La mort de Paco Rabanne, couturier autodidacte et pionnier de la mode TF1info

 オートクチュールデザイナーとして1960年代からきらめきを放ったパコ・ラバンヌ氏(Paco Rabanne)が2023年2月3日にブルターニュ北西部の自宅で亡くなった。88歳だった。

 ブルターニュをこよなく愛する有名人は多いが、パコ・ラバンヌ氏は20年以上前からプルダルメゾー  Ploudalmézeau に居を構えていた。ブレストから北に30キロの場所にある海辺の静かな町だ。ガラス張りの大きな窓からは海が独り占めできた。写真は私が撮影したプルダルメゾー中心地の風景。彼の家はもっと静かなところにある。

 偶然彼の家から1キロしか離れていないところに友人が住んでいたので、私は2013年に1週間ほど泊めてもらったことがある。友人と散歩していた時のことだ。何気なく一軒の家を指差しながら「あそこにパコ・ラバンヌさんが住んでいるのよ」というので驚いた。

 その家は海辺に面した場所にあり、塀に囲まれたりしていない。言われなければ有名人が住んでいるとは思わず、近所の家と大差なかったからだ。近くをよく散歩していて、レストランで食事をしたり、魚屋で買い物をしたり、地元の人たちとも気さくに話をしていたそうだ。友人夫婦はその少し前に引っ越したばかりだったので、「まだ会ったことがない」と言っていた。

 彼の66年のオートクチュールデビューコレクションはそれまでの常識を覆すプラスチックやメタルを用いた革新的な作品だった。その後、香水やプレタポルテも販売し人気を不動のものとした。それらを知っていたから目の前に建っている家があまりに普通すぎて本当なのかなと思ったのだ。その後調べてみると子供の頃からブルターニュに住んでいたのだとわかった。

ブルターニュは地上で最も美しいところ


 1934年2月18日、スペイン・バスク生まれ。母親はバレンシアガBALENCIAGAで働き、父親はスペイン共和国軍に所属していた。幼くして父親が内戦で銃殺されたことから、家族でフランスに亡命。この時彼の母親は4人の子供とともに徒歩でピレネー山脈をこえフランスに逃れたという。だからスペインとフランスの国籍を持っている。
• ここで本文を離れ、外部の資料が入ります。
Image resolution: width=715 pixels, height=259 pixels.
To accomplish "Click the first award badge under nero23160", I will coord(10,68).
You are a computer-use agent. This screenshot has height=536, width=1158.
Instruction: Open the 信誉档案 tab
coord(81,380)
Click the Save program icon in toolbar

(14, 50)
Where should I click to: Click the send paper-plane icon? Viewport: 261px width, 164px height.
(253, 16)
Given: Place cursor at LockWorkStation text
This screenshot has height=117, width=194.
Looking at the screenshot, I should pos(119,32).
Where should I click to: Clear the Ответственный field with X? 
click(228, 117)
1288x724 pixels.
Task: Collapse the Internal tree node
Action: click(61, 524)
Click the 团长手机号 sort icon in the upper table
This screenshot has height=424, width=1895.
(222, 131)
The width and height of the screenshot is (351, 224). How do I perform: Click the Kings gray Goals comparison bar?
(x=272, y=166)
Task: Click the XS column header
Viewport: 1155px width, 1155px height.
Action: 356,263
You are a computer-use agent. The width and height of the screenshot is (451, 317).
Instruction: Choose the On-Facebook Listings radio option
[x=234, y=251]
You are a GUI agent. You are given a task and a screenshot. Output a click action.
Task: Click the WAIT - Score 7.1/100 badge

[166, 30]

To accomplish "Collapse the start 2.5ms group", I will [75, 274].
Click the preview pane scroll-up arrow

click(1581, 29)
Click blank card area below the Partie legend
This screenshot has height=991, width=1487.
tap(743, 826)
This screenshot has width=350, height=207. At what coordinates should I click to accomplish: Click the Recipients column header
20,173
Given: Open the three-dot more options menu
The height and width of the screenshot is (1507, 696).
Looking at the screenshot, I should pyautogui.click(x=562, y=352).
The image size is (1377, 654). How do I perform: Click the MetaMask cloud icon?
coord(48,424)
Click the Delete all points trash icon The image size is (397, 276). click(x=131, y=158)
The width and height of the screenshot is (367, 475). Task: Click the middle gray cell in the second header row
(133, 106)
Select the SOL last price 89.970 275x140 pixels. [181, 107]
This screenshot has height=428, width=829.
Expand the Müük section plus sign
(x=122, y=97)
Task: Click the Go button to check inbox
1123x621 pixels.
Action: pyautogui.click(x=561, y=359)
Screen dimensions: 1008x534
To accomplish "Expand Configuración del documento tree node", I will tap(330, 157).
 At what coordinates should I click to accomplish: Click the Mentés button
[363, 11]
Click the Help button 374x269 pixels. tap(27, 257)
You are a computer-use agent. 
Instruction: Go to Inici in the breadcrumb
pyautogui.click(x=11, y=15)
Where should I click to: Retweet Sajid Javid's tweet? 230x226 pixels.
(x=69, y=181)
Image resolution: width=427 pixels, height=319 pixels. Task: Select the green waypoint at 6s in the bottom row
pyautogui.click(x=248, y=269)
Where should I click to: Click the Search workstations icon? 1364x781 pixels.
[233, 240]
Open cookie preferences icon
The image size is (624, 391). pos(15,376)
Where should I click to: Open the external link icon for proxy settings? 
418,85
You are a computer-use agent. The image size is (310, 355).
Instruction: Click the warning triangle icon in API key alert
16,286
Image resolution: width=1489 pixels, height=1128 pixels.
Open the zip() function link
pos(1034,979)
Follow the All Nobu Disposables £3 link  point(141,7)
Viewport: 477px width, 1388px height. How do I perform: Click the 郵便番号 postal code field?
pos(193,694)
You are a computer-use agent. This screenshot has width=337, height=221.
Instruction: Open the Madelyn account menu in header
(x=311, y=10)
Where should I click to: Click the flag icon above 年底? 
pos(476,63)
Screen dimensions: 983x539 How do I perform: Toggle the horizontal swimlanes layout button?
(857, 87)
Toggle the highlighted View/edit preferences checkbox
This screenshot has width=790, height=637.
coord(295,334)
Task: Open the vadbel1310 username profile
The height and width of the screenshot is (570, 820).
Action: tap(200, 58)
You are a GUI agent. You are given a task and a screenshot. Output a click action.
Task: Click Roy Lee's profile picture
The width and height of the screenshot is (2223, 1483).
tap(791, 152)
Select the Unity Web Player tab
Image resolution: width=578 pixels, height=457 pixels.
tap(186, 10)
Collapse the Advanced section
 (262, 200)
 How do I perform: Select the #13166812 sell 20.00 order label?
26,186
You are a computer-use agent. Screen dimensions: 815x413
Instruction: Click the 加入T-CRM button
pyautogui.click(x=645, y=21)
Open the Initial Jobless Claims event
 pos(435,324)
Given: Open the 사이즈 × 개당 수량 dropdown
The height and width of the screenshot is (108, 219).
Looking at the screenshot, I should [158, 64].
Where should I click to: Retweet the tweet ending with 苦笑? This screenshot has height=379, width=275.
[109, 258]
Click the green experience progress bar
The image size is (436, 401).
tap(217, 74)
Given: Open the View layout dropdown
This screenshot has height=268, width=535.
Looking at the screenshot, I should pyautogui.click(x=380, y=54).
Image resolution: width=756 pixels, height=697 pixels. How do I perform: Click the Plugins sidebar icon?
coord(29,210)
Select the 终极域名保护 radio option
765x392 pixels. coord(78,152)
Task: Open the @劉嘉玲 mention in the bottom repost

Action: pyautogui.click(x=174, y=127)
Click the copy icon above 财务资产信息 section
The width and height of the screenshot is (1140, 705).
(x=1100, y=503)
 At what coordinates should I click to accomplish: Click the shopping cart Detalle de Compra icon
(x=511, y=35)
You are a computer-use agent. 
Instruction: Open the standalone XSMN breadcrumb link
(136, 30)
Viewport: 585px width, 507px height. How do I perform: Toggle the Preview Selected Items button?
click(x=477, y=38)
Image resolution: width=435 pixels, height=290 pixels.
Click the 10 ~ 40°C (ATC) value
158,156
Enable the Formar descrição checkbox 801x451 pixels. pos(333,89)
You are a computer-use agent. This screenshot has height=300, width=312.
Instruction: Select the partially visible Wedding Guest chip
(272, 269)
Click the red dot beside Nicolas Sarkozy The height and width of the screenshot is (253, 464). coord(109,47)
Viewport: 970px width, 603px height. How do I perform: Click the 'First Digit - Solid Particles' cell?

 それから母親の友人だった政治家の手引きでブルターニュ・モルレーの近く(プルダルメゾーから東に約60キロ)に住むことになった。その後ゲシュタポ(ナチスドイツの秘密警察)から逃れるためブレストに移り、第二次大戦終結後の1947年まで過ごした。のちに「亡命しひっそり慎ましく暮らしていた自分が世界に名前を知られるようになるとは想像もできなかった」と語っている。

 17歳からパリの国立美術学校で建築を学ぶことになるが、休みのたびに帰るのはブルターニュだった。ブルターニュは彼にとってかけがえのない故郷なのだ。

「1939年2月にブルターニュに着いた時、私は4歳だった。 自分をスペイン人だとは思っていない。 幼少期と思春期をブルターニュで過ごした。私はブルトンだ」

 Télégramme 8 août 2009
   

 このインタビューを読んでパコ・ラバンヌ氏にそれまでにない親近感を感じた。ブルトンとはブルターニュに住む人のこと。ブルターニュではフランスからの独立運動も続いていたので、自分たちのことをフランス人ではなくブルトンであると誇りを持って言っている。そんな人たちが住んでいるブルターニュが私もたまらなく好きなのだ。

 長年ブルターニュに住んでいたので、地元の新聞、テレビ、ラジオ局などのインタビューも数多く残っている。

 「もう一線を退いているからどこに住んでも良い。お金には困っていない。だから地上で一番美しいところに住みたかった。それがここだった。ブルターニュ南部より北部の野生的な風や海が良い。青い海でなく岩に打ちつける白い波を見るのが良い」

Radio France Blue 14 août 2020


現在開催中のパコ・ラバンヌ展


 ブランドとしてのPaco Rabanneは2013年からブルターニュ出身のジュリアン・ドッセーナ(Julien Dossena)がクリエイティブ・ディレクターを務め売上も伸ばしている。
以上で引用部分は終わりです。